Written by: Piero Regnoli
Directed by: Mario Landi
Cast: Sacha Pitoeff, Gianni Dei, Maria Angela Giodan [Mariangela Giordano],Carmen Russo, Paolo Giusti, Franco Silva, John Benedy [Givanni di Benedettis], Anna Veneziano and Andrea Belfiore.
Source: Shriek Show/Media Blasters (United States, NTSC Region 1 [92 min 31 sec]
Language: Italian language, English subtitles.

In the pre-credits sequence, whilst trying to repair a car by the roadside, Patrick [Dei] is hit with a bottle thrown from a car window which leaves him in an irreversible coma, despite efforts by his father, the surgeon Dr Herschel [Pitoeff].  Some time later, guests start turning up the clinic [named the <>] and are welcomed by the comely blonde Lydia Grant [Belfiore - uncredited].  First to arrive are Stella Randolph [Giordano] and her companion Peter Sulniak [John Benedy].   Alongside them are a slightly snooty couple, Lyndon and Sheryl Cough [Franco Silva, Carmen Russo], a Member of Parliament and his younger wife.  Shortly afterwards the fifth guest, David Davis [Paolo Giusti], arrives. 
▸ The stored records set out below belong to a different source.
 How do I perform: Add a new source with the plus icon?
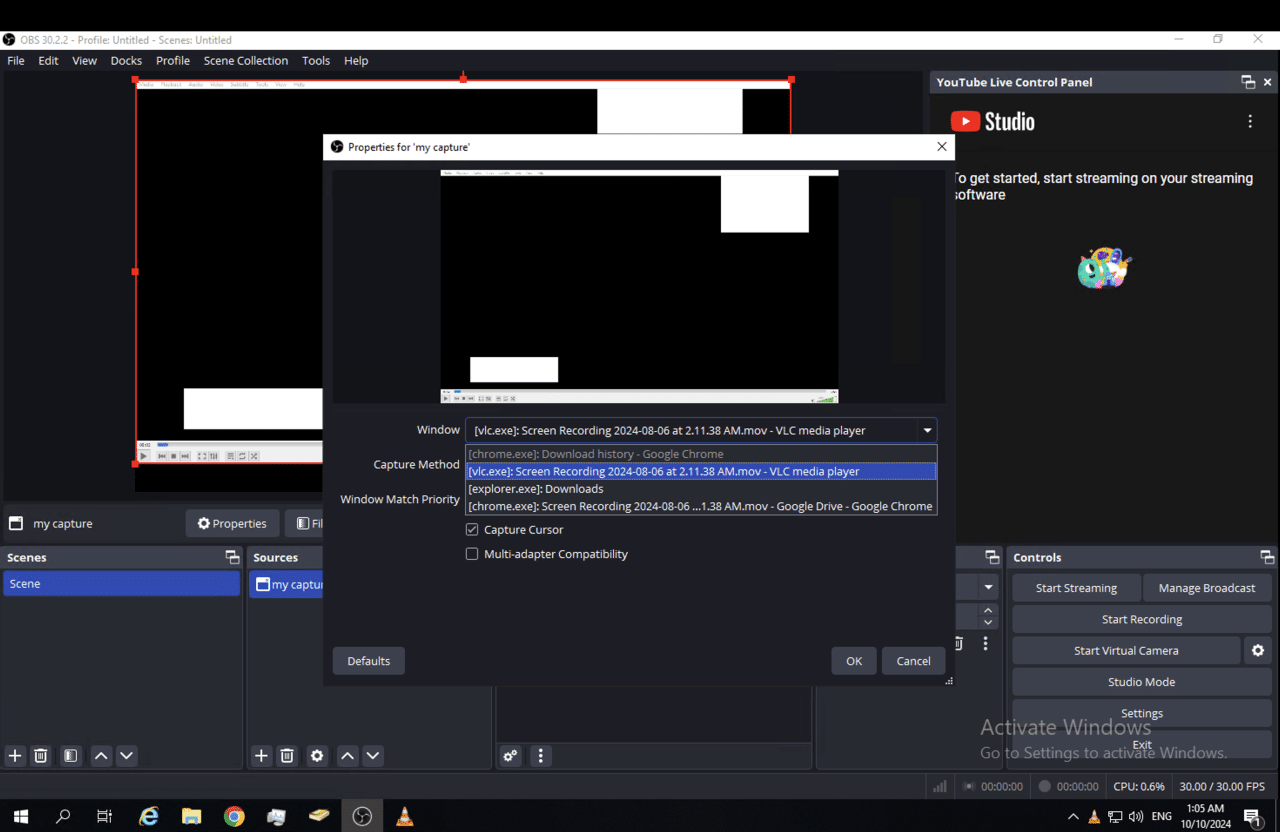point(261,756)
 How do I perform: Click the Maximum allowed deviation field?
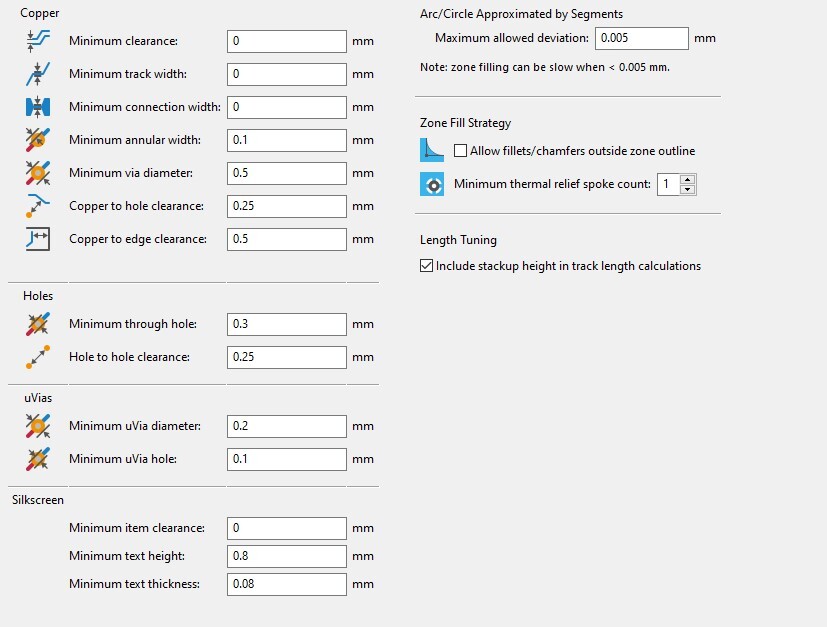coord(642,38)
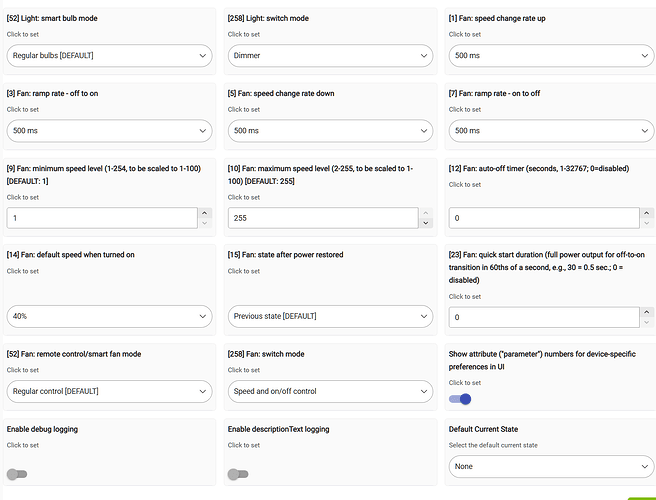Decrease fan minimum speed level with down arrow
656x500 pixels.
[x=205, y=223]
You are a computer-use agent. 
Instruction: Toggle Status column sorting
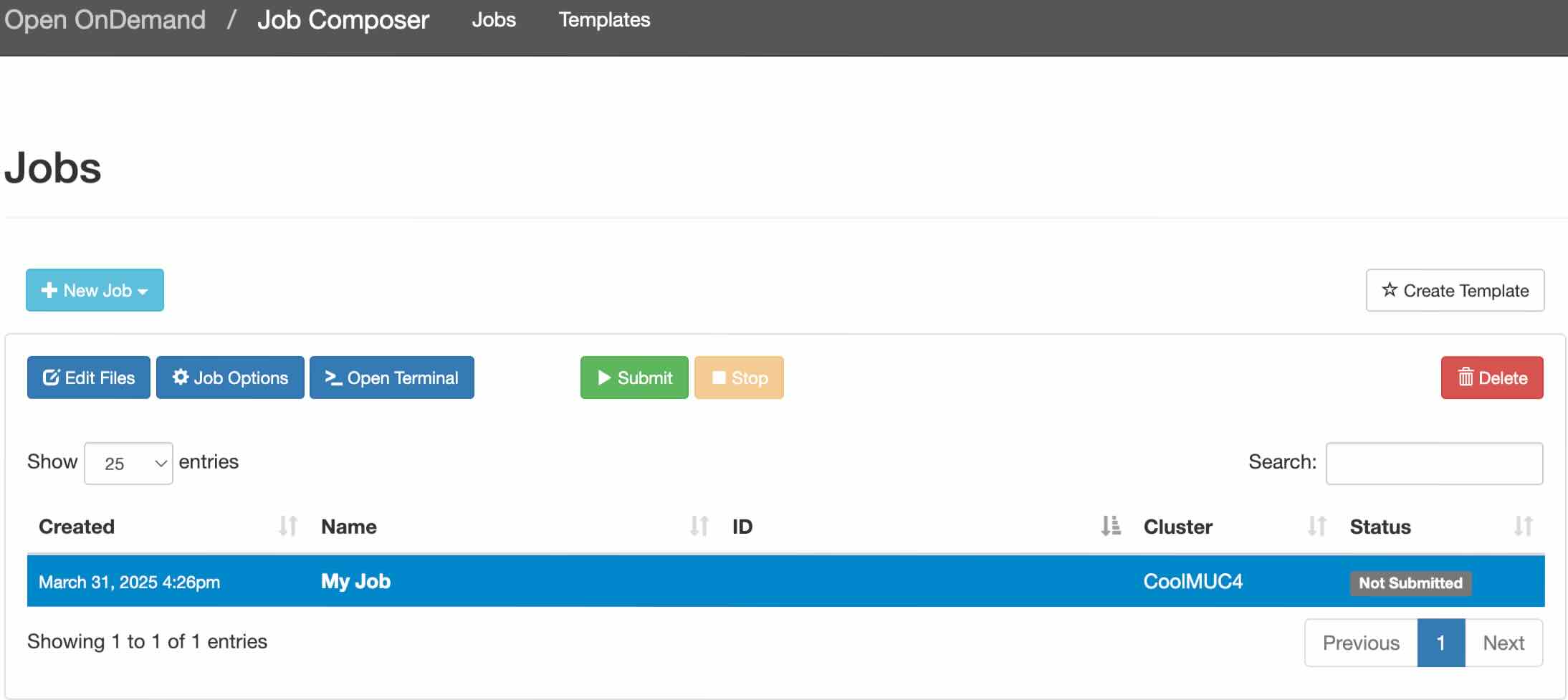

Meanwhile, elsewhere in the clinic, three patients are wired up to a strange machine in a “green” room, whilst next door Patrick lies in his coma.  Hershel comes into the room, telling his son that everything is going to plan.  Outside the assorted guests are feeling hostility towards each other, aware that neither couple seems to like the other.  Later it turns out that the Coughs have been invited to the Institute by a blackmailer, as Sheryl used her sexual charms to get her husband a seat in the House of Lords (!!). Outside Meg [Veneziano], who also works at the clinic and who seems to have an unusual affection for the guard dogs, warns Davis to leave the Institute, to which he replies that he can’t.

Over dinner, Doctor Herschel offers to give his guests check ups for health and nearly all of them refuse.  At one point Miss Grant’s suddenly glass explodes but no one seems to notice or care, blaming it on the crystal ware.  Following dinner, rather than sleeping with his wife, Lyndon Cough decides to go for a swim in tpool in the grounds of the Clinic [as apparently he is a champion swimmer].  A strong wind start to blow through the trees and plants outside, and the water in the pool turns scolding hot and boils Cough alive, who’s body is discovered the next morning by Stella.

At lunchtime, whilst the remaining guests are eating their lunch when Stella arrives drunk, brandishing a bottle of J&B (what else??), dressed in only a dressing gown and red see thru panties, and starts to cause a scene declaring that everyone who has been invited is hiding a dark secret for which they are being blackmailed.  Her behavior upsets Sheryl, who Stella calls an ugly bitch, after asking her to behave properly.  This remark only aggravates Stella further who declares that she had worked as a street worker, and that her companion Sulniak was a drugs trafficker.  She then launches her offensive against Sheryl telling her that her husband only got where he was in politics, because she allowed herself to be fucked like a cow by a bull to advance his career.  This proves too much and two women engage in a cat fight.   Later on that evening Stella tries, unsuccessfully, to seduce Davis in his room.  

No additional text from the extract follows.